Cada noche, una pequeña niña se despertaba gritando y llorando, repitiendo las mismas palabras: “¡No, me duele!”. Su padre, desesperado, decidió investigar qué había detrás de esas pesadillas.
Estas palabras no parecían inventadas por la imaginación de una niña.
Eran los gritos de alguien que revivía algo doloroso.
Una mañana, decidido a comprender la causa, colocó una cámara en la habitación de su hija.
No para grabarla mientras dormía, sino para registrar si ocurría algo extraño.
Lo que encontró fue más perturbador de lo que jamás hubiera imaginado.
Al revisar las grabaciones, notó que la niña no solo gritaba: parecía reaccionar a algo invisible.
Extendía los brazos como si alguien la sujetara, se encogía como si se protegiera de un golpe, y sus palabras se volvían cada vez más claras.
No eran sueños comunes: eran recuerdos.
El padre se dio cuenta de lo impensable. Su hija no sufría pesadillas inventadas; estaba reviviendo episodios de dolor real.

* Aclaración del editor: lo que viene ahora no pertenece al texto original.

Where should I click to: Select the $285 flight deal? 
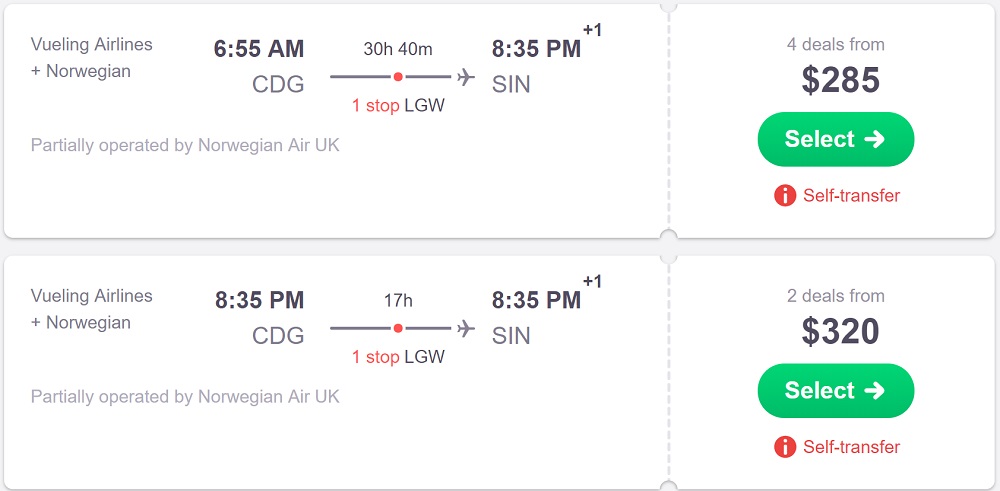[835, 139]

Dolor que alguien, en algún momento, le había causado.
Desconsolado, decidió no esperar más. Tomó las grabaciones y fue directo a la policía. Allí, entre lágrimas, explicó lo que había descubierto.
Los agentes, tras ver las pruebas y escuchar el testimonio del padre, abrieron inmediatamente una investigación.
Lo que siguió fue un torbellino de oscuros descubrimientos.
La niña había sido abusada en un entorno cerrado que todos creían seguro.
Nadie sospechaba que alguien en quien confiaba pudiera causarle tanto daño.
Las pesadillas eran, en realidad, su forma de expresar lo que no podía expresar durante el día.